考察や雑記。

夢を強制する社会

子供時代の夢

小学校の卒業式で夢や希望を語らされたことはなかったでしょうか。それか道徳の時間で夢や希望をノートに書かされたことはなかったでしょうか。

僕は当時その経験があって、少ない経験と知識の中で四苦八苦しながら「郵便配達員」と絞り出した覚えがあります。それは夢でもなんでもなく、ただ単にその仕事しか思い浮かばなかったからです。

経験と知識量のレンジがまだ狭い中で、子供に夢を決めさせる。これは大人たちの思う美しいありようを具現化させているだけであって、実をいえば子供の将来は案外どうでもよかったりします。

ただ、その大人たちがよく思わない仕事は全力で否定するでしょう。それはその大人たちにとって美しくないか、まず理解出来ないからです。

夢を語らせるというのは、子供たちを用いた悦楽に浸るための一連の作業なのであって、子供たちのための時間ではなく、大人たちのための時間なのです。

夢は強制的に駆り立ててくる。

まず第一に夢という言葉は言葉としてインフレーションを起こして漠然としており、その時々に意味や内容が変わります。

たとえばあるAさんがある夢に挑戦する。だが、失敗する。それならと別の夢を求める。また失敗して、また別の夢を求める…段々と疲弊してきます。

ここでようやくAさんは「あ~、自分は今、精神的な安定を求めているのではないか」とふと気付きます。夢は絶対的によきものであり、幸福追求の極致であるという思い込みによって生きづらくなっていたのです。精神的に参っている状態であるのに、夢という言葉で無理やりに駆り立てられていた、走らされていた。そうではなく、この場合ならまず休息が必要であって、駆り立てられて走るのではなく、止まるのです。

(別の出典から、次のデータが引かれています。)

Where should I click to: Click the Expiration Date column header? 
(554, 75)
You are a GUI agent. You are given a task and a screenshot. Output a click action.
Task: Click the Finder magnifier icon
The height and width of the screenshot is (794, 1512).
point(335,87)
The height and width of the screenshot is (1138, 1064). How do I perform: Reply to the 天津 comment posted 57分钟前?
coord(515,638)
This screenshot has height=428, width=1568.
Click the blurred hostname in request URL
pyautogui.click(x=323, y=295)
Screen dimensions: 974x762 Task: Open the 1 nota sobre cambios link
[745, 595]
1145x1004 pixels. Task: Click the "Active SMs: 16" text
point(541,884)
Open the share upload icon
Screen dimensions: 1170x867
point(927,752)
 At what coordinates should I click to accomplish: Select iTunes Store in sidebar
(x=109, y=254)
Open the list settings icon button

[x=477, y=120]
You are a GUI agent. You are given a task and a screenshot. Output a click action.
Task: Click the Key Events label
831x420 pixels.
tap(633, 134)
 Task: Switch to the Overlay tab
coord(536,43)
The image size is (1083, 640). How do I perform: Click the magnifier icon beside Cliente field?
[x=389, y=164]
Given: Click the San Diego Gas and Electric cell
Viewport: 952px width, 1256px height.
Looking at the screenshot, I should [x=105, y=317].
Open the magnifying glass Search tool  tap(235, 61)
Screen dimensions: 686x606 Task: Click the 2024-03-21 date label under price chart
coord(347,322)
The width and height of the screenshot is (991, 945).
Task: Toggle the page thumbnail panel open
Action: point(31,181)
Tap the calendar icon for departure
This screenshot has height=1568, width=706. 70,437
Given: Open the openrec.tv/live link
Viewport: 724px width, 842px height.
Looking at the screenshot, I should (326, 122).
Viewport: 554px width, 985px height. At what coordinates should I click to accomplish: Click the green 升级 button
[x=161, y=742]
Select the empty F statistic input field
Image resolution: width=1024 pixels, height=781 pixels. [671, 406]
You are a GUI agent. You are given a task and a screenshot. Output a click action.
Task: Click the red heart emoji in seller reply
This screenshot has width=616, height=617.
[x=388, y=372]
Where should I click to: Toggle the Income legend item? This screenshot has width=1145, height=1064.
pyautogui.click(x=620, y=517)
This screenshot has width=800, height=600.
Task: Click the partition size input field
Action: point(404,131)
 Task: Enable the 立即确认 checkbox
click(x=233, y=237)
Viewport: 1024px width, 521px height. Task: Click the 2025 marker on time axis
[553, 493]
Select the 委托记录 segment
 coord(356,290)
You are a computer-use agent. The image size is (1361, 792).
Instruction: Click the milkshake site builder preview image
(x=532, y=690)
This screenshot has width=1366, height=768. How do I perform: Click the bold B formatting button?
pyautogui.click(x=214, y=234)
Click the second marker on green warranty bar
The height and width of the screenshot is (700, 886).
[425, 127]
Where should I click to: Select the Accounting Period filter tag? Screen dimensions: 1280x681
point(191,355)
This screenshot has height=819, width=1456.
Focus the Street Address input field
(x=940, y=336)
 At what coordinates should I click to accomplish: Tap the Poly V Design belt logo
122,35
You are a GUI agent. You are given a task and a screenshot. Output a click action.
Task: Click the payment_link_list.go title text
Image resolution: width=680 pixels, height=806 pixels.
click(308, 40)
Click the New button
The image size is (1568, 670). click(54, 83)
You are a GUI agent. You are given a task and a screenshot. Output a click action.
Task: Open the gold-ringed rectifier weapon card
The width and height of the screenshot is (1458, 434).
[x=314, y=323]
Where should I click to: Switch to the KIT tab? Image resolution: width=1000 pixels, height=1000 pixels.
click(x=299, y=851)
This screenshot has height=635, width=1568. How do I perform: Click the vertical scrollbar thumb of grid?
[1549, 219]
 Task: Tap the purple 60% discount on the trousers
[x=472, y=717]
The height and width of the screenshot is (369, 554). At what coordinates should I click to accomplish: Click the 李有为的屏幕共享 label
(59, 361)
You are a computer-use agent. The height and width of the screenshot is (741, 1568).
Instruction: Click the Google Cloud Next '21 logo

なので、この言葉には注意が必要になります。夢を持てというのは実は無責任な助言で、発言者が責任を取らない助言はエゴです。

そうして、ようやく精神的な安定を保てるようになったAさんに、友人Bさんが質問します。「今の夢は?」Aさんはこう答えます。「叶えられています。今の状態です。」

世間一般で使われる駆り立てるための夢から脱却すると、その人にとっての「夢」は形骸的な存在となり、夢という言葉だけがぽっと浮かんでいるだけになるでしょう。

もしさらに続けて友人Bさんが「じゃあ、もっと大きな夢を持った方がいいよ」と助言をしてきたら、そこからは遮断するしかない。

それは夢ではなく野望です。野望や野心は幸福追求ではなく、やらねばならない重大任務の遂行です。巨大な壁の破壊であって、かなりの労力が必要になります。確かにそれを遂行出来たならば大変な幸福になるでしょうが、Aさんにとってはあまりにハードルが高いのではないでしょうか。

口実

自分は経済に関してはよくわかっていませんが(苦笑)夢は経済を回すための口実です。

「おてんとうさまが見てくださっている、ありがたや」「今年はそれなりに豊作だった、ありがたや」というような牧歌的な生き方は今の経済社会では不十分なので、農村部ならまだしも市場が発達している都心などではその生き方を認めないのです。

夢と同じように使われる希望、やりがいといった言葉も同様に注意が必要です。